El Niño pode comprometer produtividade da mandioca e afetar oferta no Paraná
Fenômeno climático pode aumentar doenças nas lavouras e pressionar preços em um mercado que já opera com oferta ajustada
Por Davy Albuquerque
A possibilidade de formação de um El Niño mais intenso no fim do ano gera preocupação entre os produtores de mandioca no Paraná. O fenômeno climático pode aumentar a ocorrência de doenças nas lavouras e comprometer a produtividade da cultura, que já enfrenta desafios como baixa rentabilidade e redução do plantio.
Segundo o engenheiro agrônomo Marlon Francis Zeferino, técnico de campo do Sistema Faep (Federação da Agricultura do Estado do Paraná), o El Niño é problemático para a mandioca porque altera o regime de chuvas e favorece o avanço de patógenos. Em 2025, situações de excesso de chuva e temperaturas abaixo do normal estimularam a propagação de problemas sanitários.

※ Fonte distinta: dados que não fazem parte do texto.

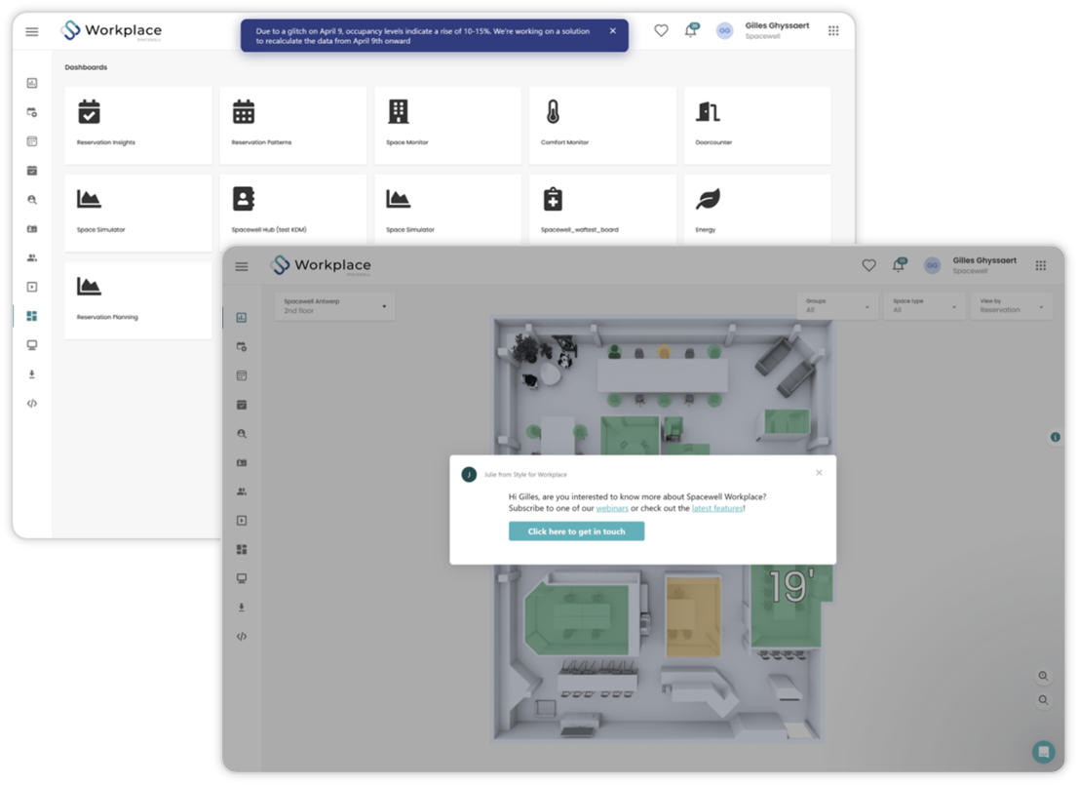This screenshot has height=785, width=1078.
Task: Open the Comfort Monitor thermometer tile
Action: [x=602, y=125]
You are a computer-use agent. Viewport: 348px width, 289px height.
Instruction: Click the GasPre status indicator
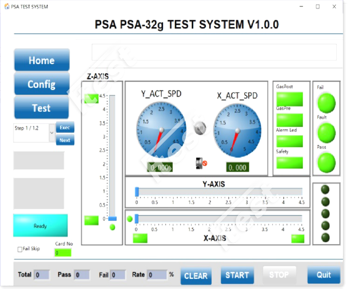(289, 120)
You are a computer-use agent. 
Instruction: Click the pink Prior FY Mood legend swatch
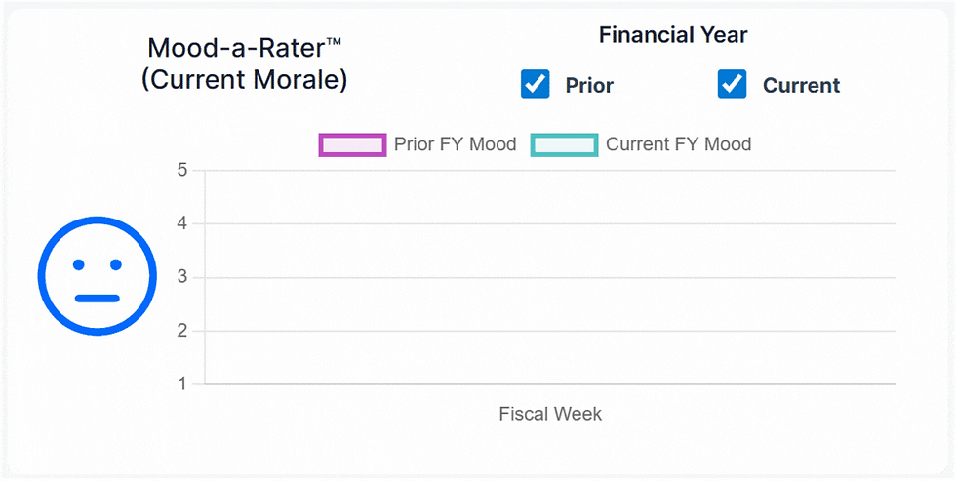[352, 145]
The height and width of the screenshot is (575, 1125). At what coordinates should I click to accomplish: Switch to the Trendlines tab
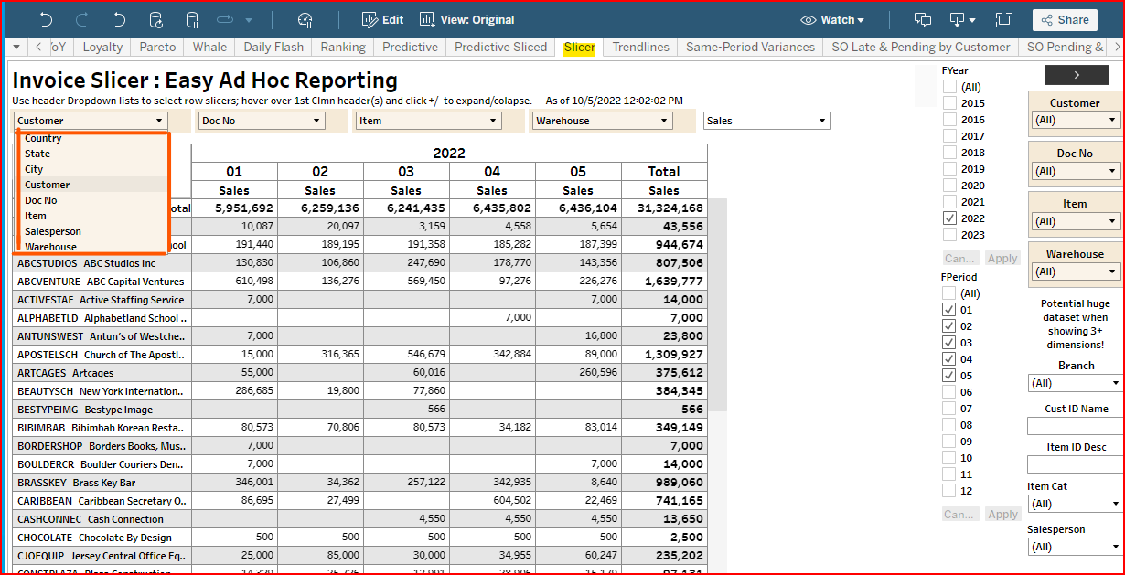(640, 48)
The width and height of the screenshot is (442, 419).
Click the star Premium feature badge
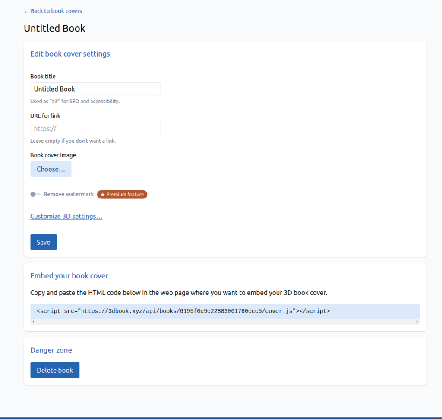[122, 195]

Quais são os riscos para a lavoura?
Caso ocorra um fenômeno de maior intensidade, os produtores devem ficar atentos a doenças como a bacteriose, a antracnose e a cercosporiose. Outros problemas, como o complexo do couro de sapo e a vassoura-de-bruxa, também representam riscos que podem levar a perdas de até 100% da produção.
Para reduzir esses riscos, é recomendado o uso de material de plantio saudável e certificado. A atuação contra essas doenças é fundamental para garantir a viabilidade da colheita diante das variações climáticas previstas.
Como está o mercado de mandioca?
O cenário de oferta já se encontra ajustado. No Paraná, o plantio tem sido reduzido devido ao endividamento dos produtores, à baixa produtividade e à menor rentabilidade da cultura. Com a menor disponibilidade de matéria-prima, os preços da mandioca registraram altas em grande parte das regiões acompanhadas pelo Cepea (Centro de Estudos Avançados em Economia Aplicada).
Pesquisadores do Cepea apontam que a redução gradual das raízes de segundo ciclo e o avanço do calendário de plantio são fatores de atenção. A expectativa é que uma possível redução na área plantada ajude a sustentar os preços da raiz nos próximos ciclos, especialmente em um momento de aumento da demanda por derivados da mandioca.
Demanda externa e impacto industrial
A procura por amido de mandioca brasileiro tem crescido no mercado chinês, impulsionado pela busca por produtos sem glúten e alternativas sustentáveis. Apesar do potencial de exportação, o Brasil ainda busca ganhar espaço frente a países como a Tailândia, que lidera as exportações globais.
No Paraná, estado que concentra um importante polo industrial de fécula de mandioca, as empresas monitoram o cenário com cautela. Como a raiz é de difícil armazenamento, as indústrias costam operar com estoques reduzidos para evitar perdas financeiras decorrentes da sazonalidade da produção.